> [Set exercise] Please transcribe these lines exactly, starting at the line that has "You are a computer-use" and stopping after the line that has "Instruction: Toggle the Sagsadgang checkbox".

> [Data extract]
►

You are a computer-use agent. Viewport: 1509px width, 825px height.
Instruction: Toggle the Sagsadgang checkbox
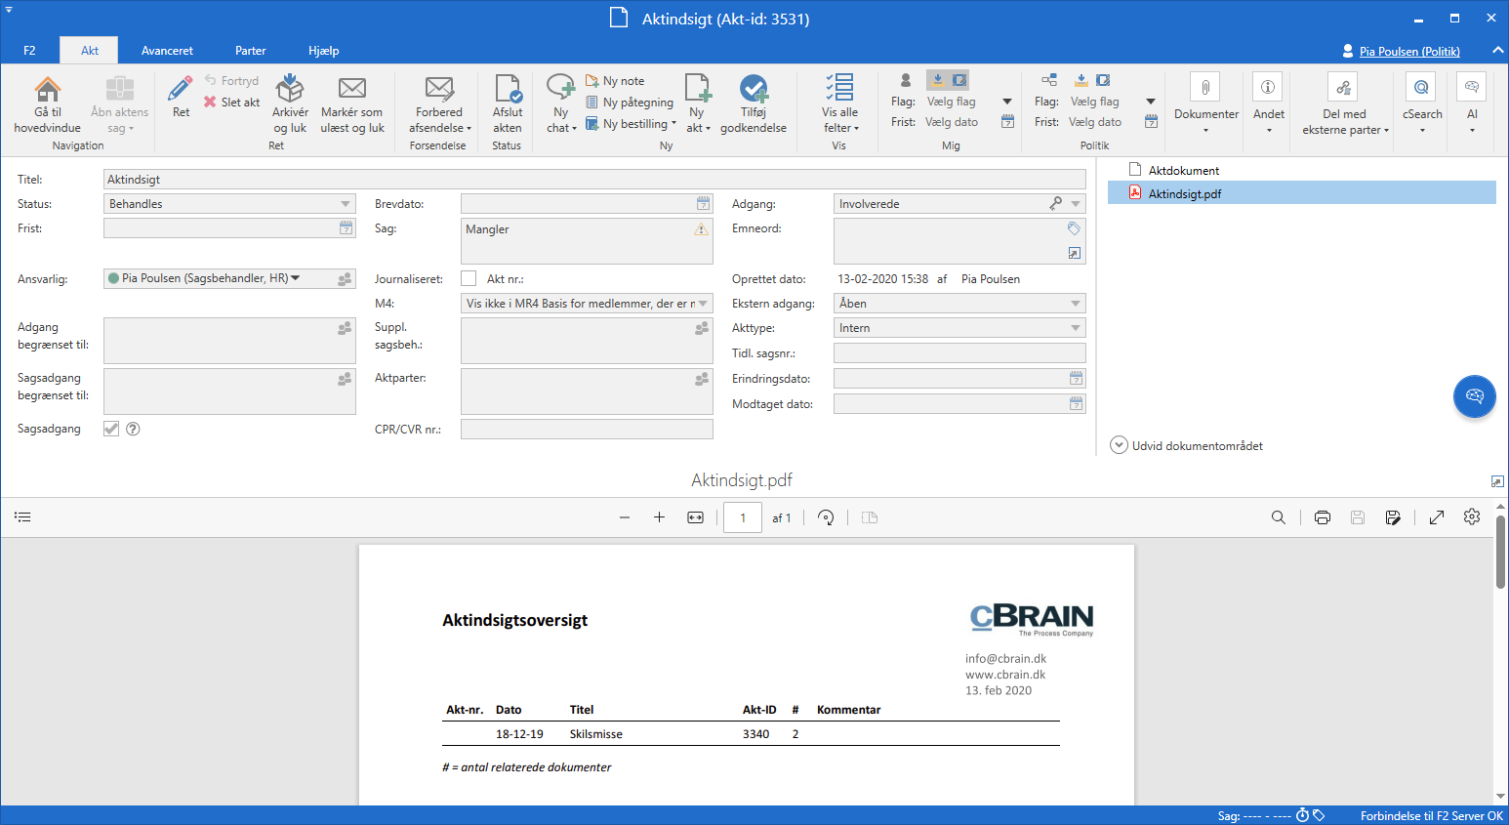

◄
►

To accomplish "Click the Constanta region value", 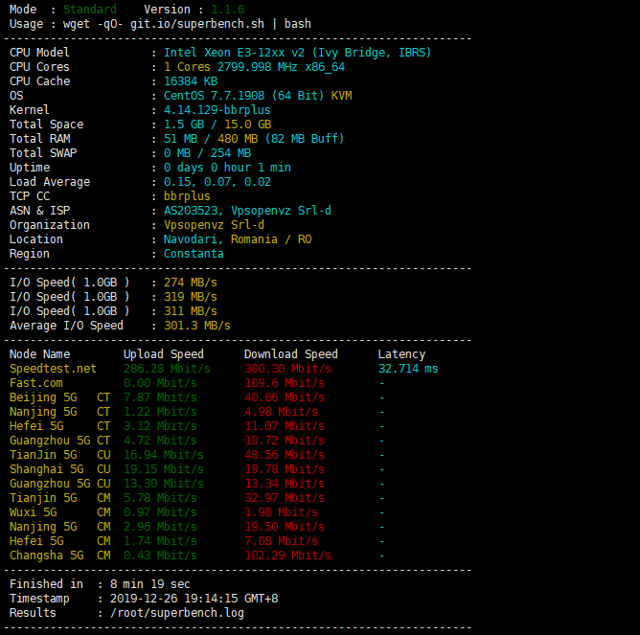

◄
►

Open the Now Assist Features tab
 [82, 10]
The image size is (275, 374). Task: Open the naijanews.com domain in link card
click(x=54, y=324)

◄

> [Full output]
You are a computer-use agent. Viewport: 1509px width, 825px height.
Instruction: Toggle the Sagsadgang checkbox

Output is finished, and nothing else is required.